TEXTO PROPORCIONADO:
....................
María López-Tapia de la Vía es sobrina de aquel emprendedor que siguió la senda familiar y la mejoró. Canteras y aventuras en la construcción que le generaron poderío y fortuna. Pero todo tiene un comienzo. Miguel nació el 4 de febrero de 1932 en Galdames, tierra de su padre Benjamín. La madre, Leonor, era de Carranza. Apenas había dado su primera bocanada se trasladan, con sus hermanas María Jesús y Julia, al 1 de la Plaza Indautxu. Allí crece y juega mientras hinca codos en el colegio de los Jesuitas. Tras la Guerra Civil pasan al edificio de Elcano 14 construido por su padre, cuya oficina estaba en la Plaza Venezuela. Todo iba bien hasta que Benjamín fallece. Miguel tiene 18 años y debe dejar su carrera de Ingeniero para coger las riendas.
Es entonces cuando arranca su leyenda. Levanta un imperio. A diferencia de otros, era poco dado a los actos sociales y aún menos a alardear. Por eso tardamos en conocer sus coches. El primero fue un Silver Shadow de los 70, matricula de Bilbao. Cuando llegó el tercero decidió hacer la colección. El último lo adquirió en 2006, tres años antes de su muerte. Hablamos de 45 Rolls Royce y 30 vehículos de otras marcas. María recuerda con especial cariño el australiano de 1912, que era una limusina.
Al contarlo regresa a sus años de infancia, cuando correteaba por Torre Loizaga. Un lugar que dice mucho de la forma de ser de aquel hombre. La casa familiar estaba en Galdames, donde pasaban los veranos. Miguel acostumbraba a madrugar y a recorrer Las Encartaciones. Conocía todas las torres y se fijó en una abandonada. Era del siglo XIV y situada en un cruce de caminos que iba a Balmaseda. Quizá por ello estuvo habitada hasta los 50. De la Vía se hizo con ella y en 1985 inició las obras. Como en todo cuento que se precie, estaba cubierto por zarzas y maleza. Investigó, viajó a tierras de Castilla y, piedra a piedra, convirtió el lugar en uno de los rincones más bellos de nuestra tierra.
....................
CONJUNTO DE REGISTROS:
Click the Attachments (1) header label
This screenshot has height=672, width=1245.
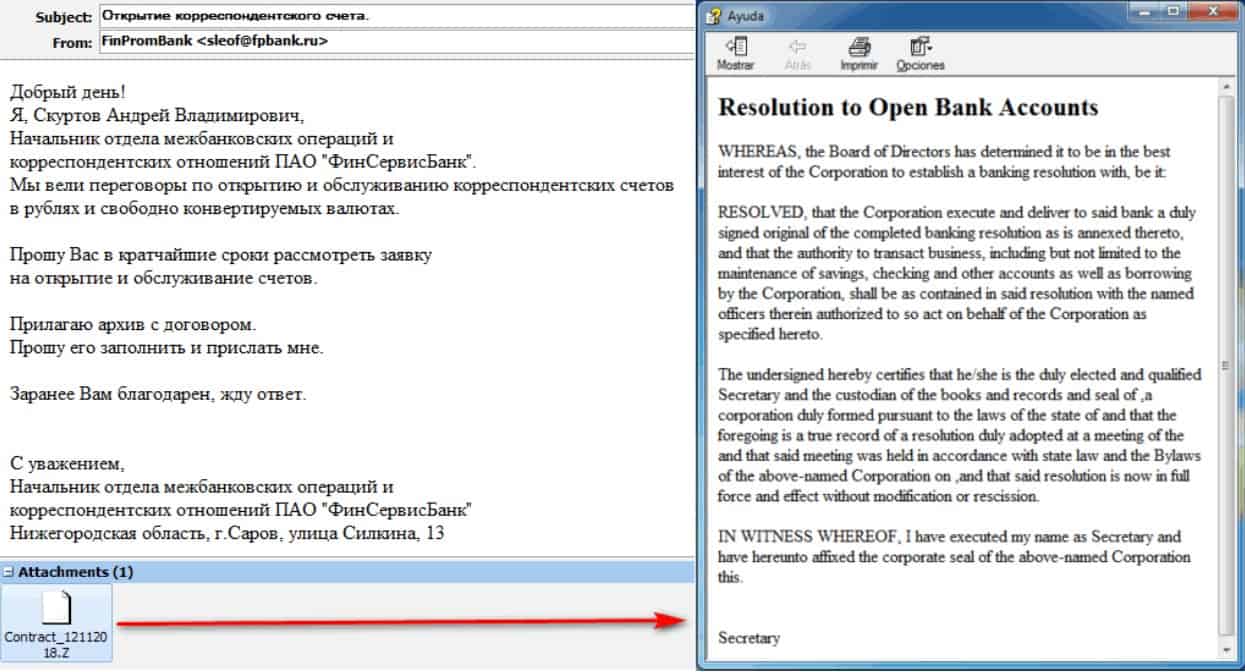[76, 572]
....................
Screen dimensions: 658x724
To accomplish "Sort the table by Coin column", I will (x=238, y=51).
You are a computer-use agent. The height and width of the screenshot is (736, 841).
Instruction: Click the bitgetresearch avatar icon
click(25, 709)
....................
QUÉ HACER:
1. Responde a estas preguntas sobre el texto:
(a) ¿En qué fecha y en qué localidad nació Miguel?
(b) ¿Cuántos Rolls Royce reunió en su colección?
(c) ¿En qué año inició las obras en la torre?
2. ¿Puedes reproducir el fragmento del texto que va de "María López-Tapia de" a "coger las riendas.", rebautizando "Benjamín" como "Bernardo"?

RESPUESTAS:
1.
(a) El 4 de febrero de 1932, en Galdames.
(b) 45.
(c) En 1985.

2.
María López-Tapia de la Vía es sobrina de aquel emprendedor que siguió la senda familiar y la mejoró. Canteras y aventuras en la construcción que le generaron poderío y fortuna. Pero todo tiene un comienzo. Miguel nació el 4 de febrero de 1932 en Galdames, tierra de su padre Bernardo. La madre, Leonor, era de Carranza. Apenas había dado su primera bocanada se trasladan, con sus hermanas María Jesús y Julia, al 1 de la Plaza Indautxu. Allí crece y juega mientras hinca codos en el colegio de los Jesuitas. Tras la Guerra Civil pasan al edificio de Elcano 14 construido por su padre, cuya oficina estaba en la Plaza Venezuela. Todo iba bien hasta que Bernardo fallece. Miguel tiene 18 años y debe dejar su carrera de Ingeniero para coger las riendas.